(SOURCE MATERIAL)
════════════════════

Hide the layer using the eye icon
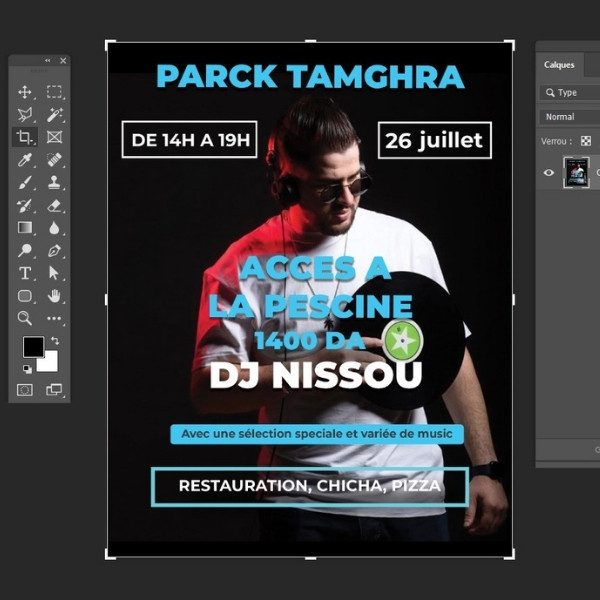 (548, 172)
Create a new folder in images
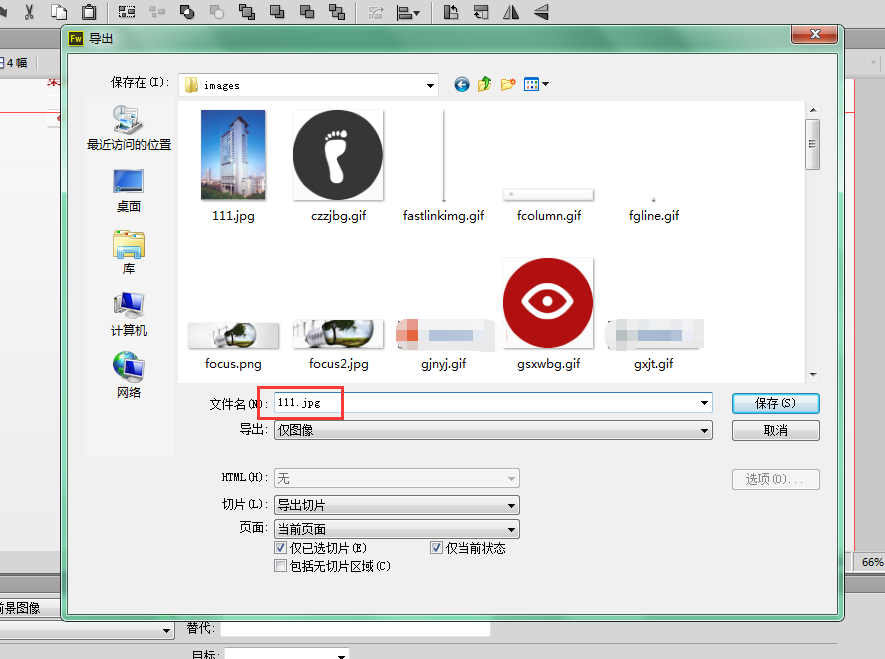The height and width of the screenshot is (659, 885). point(507,84)
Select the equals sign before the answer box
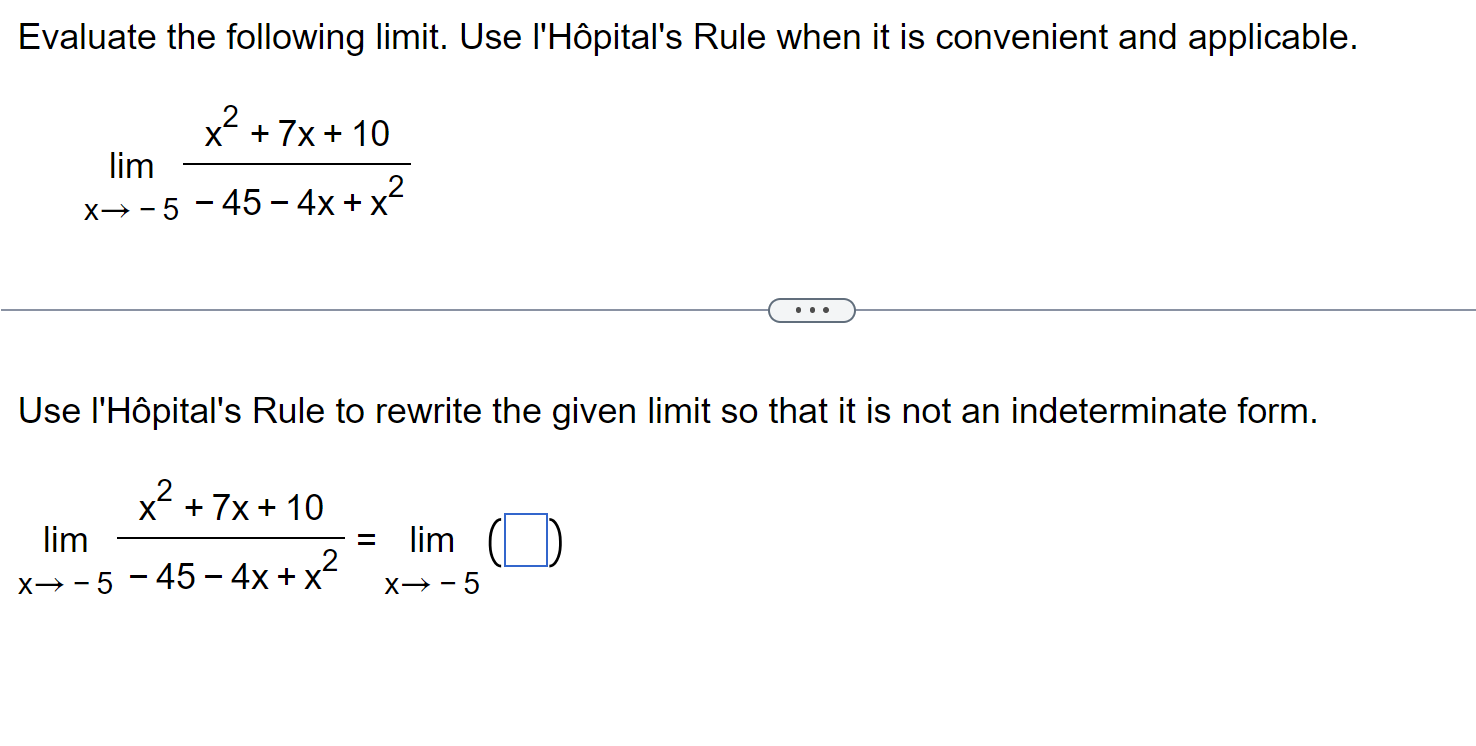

════════════════════

(WORK TO BE COMPLETED) An exact, picture-free copy of the listing above is the goal; write it out now.

(THE ANSWER)
Hide the layer using the eye icon
 (548, 172)
Create a new folder in images
The height and width of the screenshot is (659, 885). point(507,84)
Select the equals sign before the answer box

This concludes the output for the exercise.